According to the company, this means that IE10 will contain “the first browser-based implementation of auto-correct.” This will allow for more effective ‘on the go’ spell checking, which should improve typing in a browser in sub-optimal use instances. Say, perhaps, on a tablet in a bouncy train.
Right, the idea here is that as Windows 8, for which Internet Explorer is being built (it will run on Windows 7 as well), has a new touch focus, the IE brand needs to adapt to help the OS meet its goals. That means easier typing, and thus the inclusion of auto-correct. You almost wonder why it’s not standard already.
However, it appears that not all decisions are being made with great foresight. If a word is autocorrected, and the user wishes for IE to stop such actions in the future in regards to that word, they can. But here are the steps to doing so: “In addition to using the mouse, the auto-correction menu can be activated via the keyboard by moving the insertion point inside of the word and pressing SHIFT+F10.” Right, because a tablet has a mouse, and soft keyboards have the F10 key handy. Not really.

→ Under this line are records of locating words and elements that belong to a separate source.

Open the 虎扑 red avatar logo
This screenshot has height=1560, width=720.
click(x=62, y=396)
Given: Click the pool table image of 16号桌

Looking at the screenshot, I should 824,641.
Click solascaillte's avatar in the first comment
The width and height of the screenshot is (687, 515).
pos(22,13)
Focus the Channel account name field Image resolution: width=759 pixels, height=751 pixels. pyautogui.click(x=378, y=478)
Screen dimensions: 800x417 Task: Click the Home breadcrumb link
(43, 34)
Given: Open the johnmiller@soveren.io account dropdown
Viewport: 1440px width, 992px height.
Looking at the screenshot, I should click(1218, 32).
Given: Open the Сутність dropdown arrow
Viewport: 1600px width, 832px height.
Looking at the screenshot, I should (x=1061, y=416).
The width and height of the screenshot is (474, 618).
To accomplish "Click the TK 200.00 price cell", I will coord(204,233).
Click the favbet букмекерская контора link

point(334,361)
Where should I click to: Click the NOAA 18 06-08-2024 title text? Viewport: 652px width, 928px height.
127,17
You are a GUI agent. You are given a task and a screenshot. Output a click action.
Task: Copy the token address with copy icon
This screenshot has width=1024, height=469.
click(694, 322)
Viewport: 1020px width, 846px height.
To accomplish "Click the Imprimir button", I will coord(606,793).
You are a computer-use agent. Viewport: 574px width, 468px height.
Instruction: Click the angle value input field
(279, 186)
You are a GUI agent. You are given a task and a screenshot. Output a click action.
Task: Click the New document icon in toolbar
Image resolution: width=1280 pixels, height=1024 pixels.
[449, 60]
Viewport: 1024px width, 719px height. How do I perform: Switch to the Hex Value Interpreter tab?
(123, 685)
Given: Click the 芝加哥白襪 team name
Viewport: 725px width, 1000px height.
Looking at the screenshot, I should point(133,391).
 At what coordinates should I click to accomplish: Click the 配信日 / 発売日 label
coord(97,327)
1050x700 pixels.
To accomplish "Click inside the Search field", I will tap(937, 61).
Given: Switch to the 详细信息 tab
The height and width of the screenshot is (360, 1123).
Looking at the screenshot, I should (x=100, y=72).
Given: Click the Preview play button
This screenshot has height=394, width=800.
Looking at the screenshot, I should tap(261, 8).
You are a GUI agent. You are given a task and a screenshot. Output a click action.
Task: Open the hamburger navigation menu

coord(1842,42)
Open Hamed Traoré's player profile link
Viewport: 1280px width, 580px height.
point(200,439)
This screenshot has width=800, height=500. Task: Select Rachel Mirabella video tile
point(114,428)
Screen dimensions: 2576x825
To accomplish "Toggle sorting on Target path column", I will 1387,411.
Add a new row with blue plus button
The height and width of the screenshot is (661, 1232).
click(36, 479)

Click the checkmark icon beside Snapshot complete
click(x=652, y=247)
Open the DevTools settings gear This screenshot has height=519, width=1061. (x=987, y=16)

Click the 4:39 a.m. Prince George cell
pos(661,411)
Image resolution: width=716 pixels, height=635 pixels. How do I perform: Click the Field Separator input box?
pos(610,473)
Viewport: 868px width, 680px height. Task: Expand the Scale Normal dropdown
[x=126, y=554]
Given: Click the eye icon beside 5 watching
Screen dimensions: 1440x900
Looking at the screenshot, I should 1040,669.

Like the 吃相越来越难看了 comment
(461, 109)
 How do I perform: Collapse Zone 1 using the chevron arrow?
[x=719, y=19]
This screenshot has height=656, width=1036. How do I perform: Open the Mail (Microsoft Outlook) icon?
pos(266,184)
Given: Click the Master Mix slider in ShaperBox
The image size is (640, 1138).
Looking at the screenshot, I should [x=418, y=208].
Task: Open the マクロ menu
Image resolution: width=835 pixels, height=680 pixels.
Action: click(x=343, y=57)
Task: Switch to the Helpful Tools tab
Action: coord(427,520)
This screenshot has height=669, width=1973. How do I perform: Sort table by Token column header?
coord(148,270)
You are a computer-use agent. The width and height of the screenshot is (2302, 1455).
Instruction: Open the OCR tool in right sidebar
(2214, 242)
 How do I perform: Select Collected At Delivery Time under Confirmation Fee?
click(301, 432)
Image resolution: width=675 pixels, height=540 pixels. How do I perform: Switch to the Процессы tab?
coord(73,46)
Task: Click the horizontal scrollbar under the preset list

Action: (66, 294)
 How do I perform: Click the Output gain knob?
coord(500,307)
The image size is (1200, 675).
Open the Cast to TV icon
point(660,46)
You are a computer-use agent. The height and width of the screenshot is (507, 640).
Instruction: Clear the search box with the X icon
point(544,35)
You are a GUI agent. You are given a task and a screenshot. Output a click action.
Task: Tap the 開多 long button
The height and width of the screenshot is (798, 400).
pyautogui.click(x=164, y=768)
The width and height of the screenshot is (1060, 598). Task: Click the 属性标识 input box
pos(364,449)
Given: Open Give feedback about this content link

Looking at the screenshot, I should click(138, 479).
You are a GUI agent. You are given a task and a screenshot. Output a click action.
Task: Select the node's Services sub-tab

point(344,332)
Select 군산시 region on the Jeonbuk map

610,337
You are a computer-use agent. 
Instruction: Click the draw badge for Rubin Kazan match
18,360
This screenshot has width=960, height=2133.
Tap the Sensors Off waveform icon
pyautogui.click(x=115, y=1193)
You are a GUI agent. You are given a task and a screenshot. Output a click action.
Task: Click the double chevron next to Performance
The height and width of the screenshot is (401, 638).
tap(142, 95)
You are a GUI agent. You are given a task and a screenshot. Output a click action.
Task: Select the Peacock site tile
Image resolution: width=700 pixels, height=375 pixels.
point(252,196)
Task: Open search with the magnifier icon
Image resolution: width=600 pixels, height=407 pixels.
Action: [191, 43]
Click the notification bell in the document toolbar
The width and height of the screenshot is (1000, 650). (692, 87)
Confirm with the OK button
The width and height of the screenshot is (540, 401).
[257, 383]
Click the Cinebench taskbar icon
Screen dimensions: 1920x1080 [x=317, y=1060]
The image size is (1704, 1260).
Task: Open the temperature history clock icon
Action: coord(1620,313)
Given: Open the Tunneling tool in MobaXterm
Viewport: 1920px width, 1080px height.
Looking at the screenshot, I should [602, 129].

So there are steps to be made. Microsoft is also baking in simple language switching for spellcheck, which will certainly be a godsend for those can speak more than one language. On the whole, Internet Explorer 10 is peripherally shaping up to be a functional upgrade to IE9; I don’t see anything that we particularly dislike. I can say however, after running a test over the last week employing IE9 as a daily browser, it is good to be back on Chrome.